It’s the final round of Jeopardy! and the stakes are high. Martha wipes a bead of sweat off her face, her fingers descending to trace the pearls around her neck for good luck. Despite holding a bank account several orders of magnitude smaller than her opponent Patricia, both women bet approximately the same amount in an attempt to win the game. Irrational though this might seem, there is a whole subfield of economics dedicated to similar forms of decision-making.
In a paper from 2003, researchers explored a slightly different gamble: A single bet with a 50 per cent chance of winning $550 and a 50 per cent chance of losing $500. In the scheme of things, the $50 difference is negligible. However, despite the probabilistic promise, very few participants chose to take the bet.

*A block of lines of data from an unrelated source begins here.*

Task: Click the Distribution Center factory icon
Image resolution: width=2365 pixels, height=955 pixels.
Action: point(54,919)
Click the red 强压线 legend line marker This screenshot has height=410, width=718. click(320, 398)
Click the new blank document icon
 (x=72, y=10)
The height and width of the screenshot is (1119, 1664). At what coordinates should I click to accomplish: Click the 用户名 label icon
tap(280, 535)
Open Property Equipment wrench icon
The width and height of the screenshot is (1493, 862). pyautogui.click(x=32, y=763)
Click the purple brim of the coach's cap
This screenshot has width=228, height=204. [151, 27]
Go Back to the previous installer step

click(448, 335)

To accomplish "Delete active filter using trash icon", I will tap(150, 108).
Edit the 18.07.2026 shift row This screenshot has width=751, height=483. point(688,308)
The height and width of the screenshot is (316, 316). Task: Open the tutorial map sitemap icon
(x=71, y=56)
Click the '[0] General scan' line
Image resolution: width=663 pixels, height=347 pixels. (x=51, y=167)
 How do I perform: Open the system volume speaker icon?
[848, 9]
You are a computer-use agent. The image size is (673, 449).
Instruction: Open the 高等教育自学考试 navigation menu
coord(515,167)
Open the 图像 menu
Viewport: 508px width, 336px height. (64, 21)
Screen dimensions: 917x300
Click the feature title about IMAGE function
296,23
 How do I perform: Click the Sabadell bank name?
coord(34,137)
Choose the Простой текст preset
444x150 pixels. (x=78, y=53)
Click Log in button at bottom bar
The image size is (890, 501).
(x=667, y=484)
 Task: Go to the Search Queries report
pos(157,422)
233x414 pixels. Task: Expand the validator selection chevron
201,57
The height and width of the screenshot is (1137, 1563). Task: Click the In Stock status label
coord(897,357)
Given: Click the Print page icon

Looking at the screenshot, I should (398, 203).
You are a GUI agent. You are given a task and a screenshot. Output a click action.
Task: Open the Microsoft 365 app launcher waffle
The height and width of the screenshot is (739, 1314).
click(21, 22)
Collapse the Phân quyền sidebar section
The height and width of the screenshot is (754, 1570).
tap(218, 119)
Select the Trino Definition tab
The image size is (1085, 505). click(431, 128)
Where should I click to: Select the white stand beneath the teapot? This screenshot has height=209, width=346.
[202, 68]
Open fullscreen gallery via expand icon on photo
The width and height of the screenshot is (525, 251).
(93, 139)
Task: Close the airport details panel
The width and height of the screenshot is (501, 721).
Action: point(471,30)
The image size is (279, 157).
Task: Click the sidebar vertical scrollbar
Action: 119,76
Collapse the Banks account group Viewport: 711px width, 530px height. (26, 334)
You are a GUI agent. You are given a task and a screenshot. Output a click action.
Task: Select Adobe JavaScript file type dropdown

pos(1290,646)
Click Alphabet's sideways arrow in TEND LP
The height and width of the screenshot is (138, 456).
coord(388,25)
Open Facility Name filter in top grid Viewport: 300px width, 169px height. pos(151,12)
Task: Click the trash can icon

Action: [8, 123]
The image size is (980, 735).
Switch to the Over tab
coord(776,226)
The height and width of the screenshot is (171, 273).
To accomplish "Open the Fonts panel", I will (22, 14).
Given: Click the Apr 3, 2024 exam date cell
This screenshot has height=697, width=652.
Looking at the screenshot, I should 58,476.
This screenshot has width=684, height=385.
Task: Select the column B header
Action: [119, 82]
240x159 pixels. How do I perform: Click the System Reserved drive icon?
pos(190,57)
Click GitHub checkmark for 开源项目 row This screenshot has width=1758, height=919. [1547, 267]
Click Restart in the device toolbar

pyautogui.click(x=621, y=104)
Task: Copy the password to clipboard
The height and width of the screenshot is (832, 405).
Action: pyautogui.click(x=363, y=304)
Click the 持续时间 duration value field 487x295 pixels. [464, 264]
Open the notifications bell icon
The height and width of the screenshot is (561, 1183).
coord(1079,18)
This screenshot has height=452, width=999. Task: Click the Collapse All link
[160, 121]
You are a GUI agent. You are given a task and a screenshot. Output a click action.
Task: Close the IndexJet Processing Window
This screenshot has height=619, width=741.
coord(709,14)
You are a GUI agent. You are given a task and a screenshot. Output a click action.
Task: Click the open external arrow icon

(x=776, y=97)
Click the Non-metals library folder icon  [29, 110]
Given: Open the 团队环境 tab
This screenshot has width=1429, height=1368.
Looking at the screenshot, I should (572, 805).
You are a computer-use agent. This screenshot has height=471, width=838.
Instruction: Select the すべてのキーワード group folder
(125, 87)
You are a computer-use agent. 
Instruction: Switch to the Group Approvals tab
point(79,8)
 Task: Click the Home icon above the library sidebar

The explanation for why people did not want to take the bet relies on a distaste for uncertain risks. The formal term for this phenomenon is risk aversion, a situation wherein people try to minimize uncertainty even when the odds are in their favour. This works in parallel with the endowment effect, where people tend to see losing something as more consequential than gaining a reward. This study, and many like it, explore the motivations that drive individuals’ decisions.
Perhaps less intuitively, the study also found that risk aversion to the 550/500 bet did not change based on overall wealth. This is as a result of a phenomenon known as narrow framing, which causes people to evaluate gambles in isolation, without taking information from other parts of their lives into consideration. In the Jeopardy! scenario, narrow framing would push Martha to match Patricia even though her bet had greater consequences for her outside of the game.
Risk aversion research is most relevantly applicable in the stock market. Although investing in the stock market generally produces returns, this does not inspire much interest in investment among the general public. The reasons behind this disinterest are similar: People are generally risk-averse and tend to frame situations narrowly. The stock market is perceived as risky, and, while it has relatively low returns on the day-to-day scale, even small returns can build over time. Meanwhile, most people do not evaluate their finances holistically when considering opportunities to spend. For those who already have money in bank accounts and real estate, it makes sense to diversify their wealth and invest in stocks, yet most people avoid investing.
Even though people generally like to think of themselves as rational agents who make good decisions, an individual’s judgement is, more often than not, heavily swayed by factors they would think irrelevant in the grand scheme of things.